Bajaao Music Pvt. Ltd. is an Indian online retailer of musical instruments, studio equipment, DJ gear, lighting, cinema sound, and pro audio equipment. The company headquarters is in Mumbai, India.

==History==
Bajaao Music Pvt. Ltd began in 2005, when Ashutosh Pande founded the website Bajaao.com, a portal to sell musical instruments in India with a vision of supporting musicians in India. He decided to create an online platform initially with 500 products. The company also entered into allied services including the studio equipment business, consultancy services, public broadcasting systems and help in conducting music events. However bajaao has not organize or held any music event nor are they affiliated officially to any internationally recognized musician unlike other music companies of india

Bajaao Music Pvt Ltd has three business units – N.O.C. – a 24/7 practice studio for musicians started in 2006, B69, a venue for independent music artists, and BAJAAO Consulting & Entertainment Private Limited. The company has worked with Walt Disney Studio, Sony Music, Casio, Specialty Restaurants Ltd and Maharashtra Government. In 2014, Bajaao Consulting & Entertainment Private Limited announced a new partnership with Hard rock Cafe to assist and manage artists performing at various stages across the country. As of 2014, the company dropships 16,000 musical instruments, accessories, and products across India through its online portal via sterling music and Raj musical.

==Funding==
Initially, Ashutosh Pande took the seed capital of ₹4,00,000 from his family and friends and leased an 80 sq ft office at Andheri, Mumbai. He raised Rs. 11 lakh from investors as angel funding. To expand its reach in small markets and launch its own private label Vault, Bajaao Music Pvt. Ltd successfully raised ₹3.5 crore led by US based investors.

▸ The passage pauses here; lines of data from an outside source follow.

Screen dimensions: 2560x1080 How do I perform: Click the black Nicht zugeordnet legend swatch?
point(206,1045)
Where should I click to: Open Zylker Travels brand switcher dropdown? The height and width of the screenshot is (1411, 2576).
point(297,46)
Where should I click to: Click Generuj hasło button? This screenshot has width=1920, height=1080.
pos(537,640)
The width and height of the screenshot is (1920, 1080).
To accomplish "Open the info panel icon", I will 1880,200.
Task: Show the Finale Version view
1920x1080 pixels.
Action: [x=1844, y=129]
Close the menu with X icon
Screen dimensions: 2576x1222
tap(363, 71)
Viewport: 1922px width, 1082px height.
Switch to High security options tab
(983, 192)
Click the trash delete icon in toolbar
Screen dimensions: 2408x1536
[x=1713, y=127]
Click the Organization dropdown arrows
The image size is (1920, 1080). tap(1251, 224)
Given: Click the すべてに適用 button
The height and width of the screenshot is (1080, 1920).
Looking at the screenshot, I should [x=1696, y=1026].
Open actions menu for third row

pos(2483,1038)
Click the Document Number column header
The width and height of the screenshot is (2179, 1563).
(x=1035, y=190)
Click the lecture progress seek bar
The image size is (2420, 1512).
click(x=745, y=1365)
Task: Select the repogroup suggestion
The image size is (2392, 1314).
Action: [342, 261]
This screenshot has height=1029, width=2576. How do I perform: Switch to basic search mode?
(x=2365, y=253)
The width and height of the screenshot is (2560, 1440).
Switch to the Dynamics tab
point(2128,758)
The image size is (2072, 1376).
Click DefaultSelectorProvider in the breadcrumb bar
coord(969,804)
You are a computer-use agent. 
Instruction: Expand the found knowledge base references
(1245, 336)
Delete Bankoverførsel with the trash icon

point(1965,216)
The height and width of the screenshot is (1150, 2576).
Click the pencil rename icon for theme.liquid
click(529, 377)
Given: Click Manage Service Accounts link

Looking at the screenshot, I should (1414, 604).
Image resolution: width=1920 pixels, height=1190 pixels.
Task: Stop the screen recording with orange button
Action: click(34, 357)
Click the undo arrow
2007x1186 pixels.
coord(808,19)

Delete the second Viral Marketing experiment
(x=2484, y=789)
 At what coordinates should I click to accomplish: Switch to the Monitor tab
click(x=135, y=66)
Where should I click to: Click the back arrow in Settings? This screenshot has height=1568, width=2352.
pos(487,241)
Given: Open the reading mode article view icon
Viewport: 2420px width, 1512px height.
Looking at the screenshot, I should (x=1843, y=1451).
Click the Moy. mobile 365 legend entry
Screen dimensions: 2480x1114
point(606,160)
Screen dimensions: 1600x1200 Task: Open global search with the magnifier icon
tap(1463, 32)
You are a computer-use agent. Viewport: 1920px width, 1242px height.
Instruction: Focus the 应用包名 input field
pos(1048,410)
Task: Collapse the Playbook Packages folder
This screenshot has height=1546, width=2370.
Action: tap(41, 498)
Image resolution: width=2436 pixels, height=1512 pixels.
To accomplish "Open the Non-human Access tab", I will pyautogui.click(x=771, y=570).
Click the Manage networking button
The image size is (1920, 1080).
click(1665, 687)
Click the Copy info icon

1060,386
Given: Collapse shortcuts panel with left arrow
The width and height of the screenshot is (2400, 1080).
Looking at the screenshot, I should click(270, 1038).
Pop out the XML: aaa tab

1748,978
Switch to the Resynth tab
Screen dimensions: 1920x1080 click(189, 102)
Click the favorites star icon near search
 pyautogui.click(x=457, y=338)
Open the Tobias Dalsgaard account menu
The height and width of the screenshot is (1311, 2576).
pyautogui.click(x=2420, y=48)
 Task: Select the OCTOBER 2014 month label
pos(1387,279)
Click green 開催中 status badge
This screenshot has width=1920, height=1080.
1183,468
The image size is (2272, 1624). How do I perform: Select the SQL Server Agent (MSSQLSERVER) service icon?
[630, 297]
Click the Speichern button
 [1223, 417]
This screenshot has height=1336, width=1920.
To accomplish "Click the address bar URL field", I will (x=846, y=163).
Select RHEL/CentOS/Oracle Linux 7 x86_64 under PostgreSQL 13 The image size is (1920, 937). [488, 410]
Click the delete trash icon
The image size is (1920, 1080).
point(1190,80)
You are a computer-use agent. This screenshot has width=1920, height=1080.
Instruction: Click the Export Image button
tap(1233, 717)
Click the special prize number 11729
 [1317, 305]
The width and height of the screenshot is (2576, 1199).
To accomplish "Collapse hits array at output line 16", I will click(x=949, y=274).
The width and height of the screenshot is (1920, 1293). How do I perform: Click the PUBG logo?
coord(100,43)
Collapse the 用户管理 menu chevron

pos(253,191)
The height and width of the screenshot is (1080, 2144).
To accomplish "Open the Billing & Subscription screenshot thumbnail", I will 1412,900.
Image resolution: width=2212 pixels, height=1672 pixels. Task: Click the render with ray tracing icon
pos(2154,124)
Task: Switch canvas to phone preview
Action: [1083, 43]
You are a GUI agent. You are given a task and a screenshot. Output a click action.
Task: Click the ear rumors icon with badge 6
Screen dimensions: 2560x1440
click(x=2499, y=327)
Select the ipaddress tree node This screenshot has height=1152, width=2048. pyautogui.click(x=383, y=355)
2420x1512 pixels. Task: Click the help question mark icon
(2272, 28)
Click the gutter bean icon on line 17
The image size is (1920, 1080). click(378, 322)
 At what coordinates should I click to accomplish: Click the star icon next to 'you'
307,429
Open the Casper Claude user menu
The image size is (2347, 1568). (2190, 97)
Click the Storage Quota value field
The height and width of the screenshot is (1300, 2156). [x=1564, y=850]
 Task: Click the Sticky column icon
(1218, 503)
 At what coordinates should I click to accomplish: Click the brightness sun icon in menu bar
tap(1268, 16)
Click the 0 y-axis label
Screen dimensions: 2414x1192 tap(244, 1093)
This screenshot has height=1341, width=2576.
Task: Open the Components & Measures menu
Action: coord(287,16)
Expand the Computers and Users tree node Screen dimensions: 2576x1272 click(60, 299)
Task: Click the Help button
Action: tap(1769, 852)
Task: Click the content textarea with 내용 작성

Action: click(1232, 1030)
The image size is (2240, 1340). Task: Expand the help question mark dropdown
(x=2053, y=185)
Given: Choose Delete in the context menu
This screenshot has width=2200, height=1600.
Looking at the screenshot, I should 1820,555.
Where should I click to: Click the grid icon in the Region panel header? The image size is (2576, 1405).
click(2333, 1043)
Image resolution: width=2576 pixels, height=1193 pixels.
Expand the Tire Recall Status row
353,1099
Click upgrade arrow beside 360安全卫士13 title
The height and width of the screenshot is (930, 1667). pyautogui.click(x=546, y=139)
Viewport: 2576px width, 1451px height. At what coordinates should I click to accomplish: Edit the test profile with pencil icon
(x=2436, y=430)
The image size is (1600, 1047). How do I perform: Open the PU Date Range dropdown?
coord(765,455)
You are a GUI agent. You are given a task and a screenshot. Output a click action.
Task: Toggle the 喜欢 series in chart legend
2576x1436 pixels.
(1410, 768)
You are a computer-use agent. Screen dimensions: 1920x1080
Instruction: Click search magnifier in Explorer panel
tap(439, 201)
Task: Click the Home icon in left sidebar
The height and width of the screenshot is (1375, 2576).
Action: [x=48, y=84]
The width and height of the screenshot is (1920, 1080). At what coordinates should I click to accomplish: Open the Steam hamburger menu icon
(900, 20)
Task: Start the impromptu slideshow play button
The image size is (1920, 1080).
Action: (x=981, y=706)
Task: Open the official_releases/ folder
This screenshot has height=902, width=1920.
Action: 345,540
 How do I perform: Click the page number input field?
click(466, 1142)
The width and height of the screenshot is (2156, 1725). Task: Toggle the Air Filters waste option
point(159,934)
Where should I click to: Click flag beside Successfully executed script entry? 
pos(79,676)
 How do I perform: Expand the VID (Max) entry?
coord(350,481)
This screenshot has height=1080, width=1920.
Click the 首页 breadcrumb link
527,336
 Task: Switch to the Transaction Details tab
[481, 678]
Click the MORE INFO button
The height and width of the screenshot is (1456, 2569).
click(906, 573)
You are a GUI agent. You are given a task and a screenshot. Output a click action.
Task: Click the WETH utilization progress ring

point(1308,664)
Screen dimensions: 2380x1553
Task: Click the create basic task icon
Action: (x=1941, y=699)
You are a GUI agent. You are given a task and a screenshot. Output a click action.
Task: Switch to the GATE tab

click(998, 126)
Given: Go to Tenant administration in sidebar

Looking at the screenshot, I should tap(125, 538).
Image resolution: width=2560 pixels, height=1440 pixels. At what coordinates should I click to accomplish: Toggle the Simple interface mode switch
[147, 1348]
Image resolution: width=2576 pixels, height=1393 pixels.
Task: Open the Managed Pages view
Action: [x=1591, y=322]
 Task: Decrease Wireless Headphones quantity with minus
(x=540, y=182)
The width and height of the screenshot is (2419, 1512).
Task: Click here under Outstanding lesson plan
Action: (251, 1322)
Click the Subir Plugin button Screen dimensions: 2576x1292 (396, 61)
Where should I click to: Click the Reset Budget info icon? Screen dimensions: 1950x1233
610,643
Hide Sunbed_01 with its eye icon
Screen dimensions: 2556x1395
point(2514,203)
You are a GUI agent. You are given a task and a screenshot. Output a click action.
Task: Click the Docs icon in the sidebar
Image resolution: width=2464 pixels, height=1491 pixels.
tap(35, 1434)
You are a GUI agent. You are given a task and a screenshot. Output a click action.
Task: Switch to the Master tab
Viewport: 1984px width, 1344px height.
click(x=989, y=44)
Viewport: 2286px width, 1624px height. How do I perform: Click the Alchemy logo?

In February 2011, with its first round of investor funding, Bajaao.com raised 25 crore for growth and expansion. According to The Hindu, the company again raised 35 crore in 2014 from two US investors to expand the company's operations in small towns and add more musical instruments, categories, and labels. Bajaao has seen significant growth since 2013. The company is reported to have doubled their registered user and around 350% in terms of revenue.

==BAJAAO Entertainment==
BAJAAO Entertainment (formerly known as Bajaao Consulting and Entertainment Private Limited) is the events and services division of Bajaao. It works primarily as an entertainment agency that creates brand experiences, undertakes event production, programming, artist management, sound rentals, and digital marketing. It also provides acoustic and audio visual consultancy services. They are best known for BIG69, a music festival dedicated to rock and heavy metal music headlined by 5 international bands.

==Recognition==
Bajaao Music Pvt Ltd gained recognition as the sole gear and sound partner in Bollywood Musical film Aashiqui-2.

The company organized BIG69, India's first heavy-metal festival, with international artists like Carcass, SikTh, Fleshgod Apocalypse, Hacktivist, and Underside along with other popular Indian bands.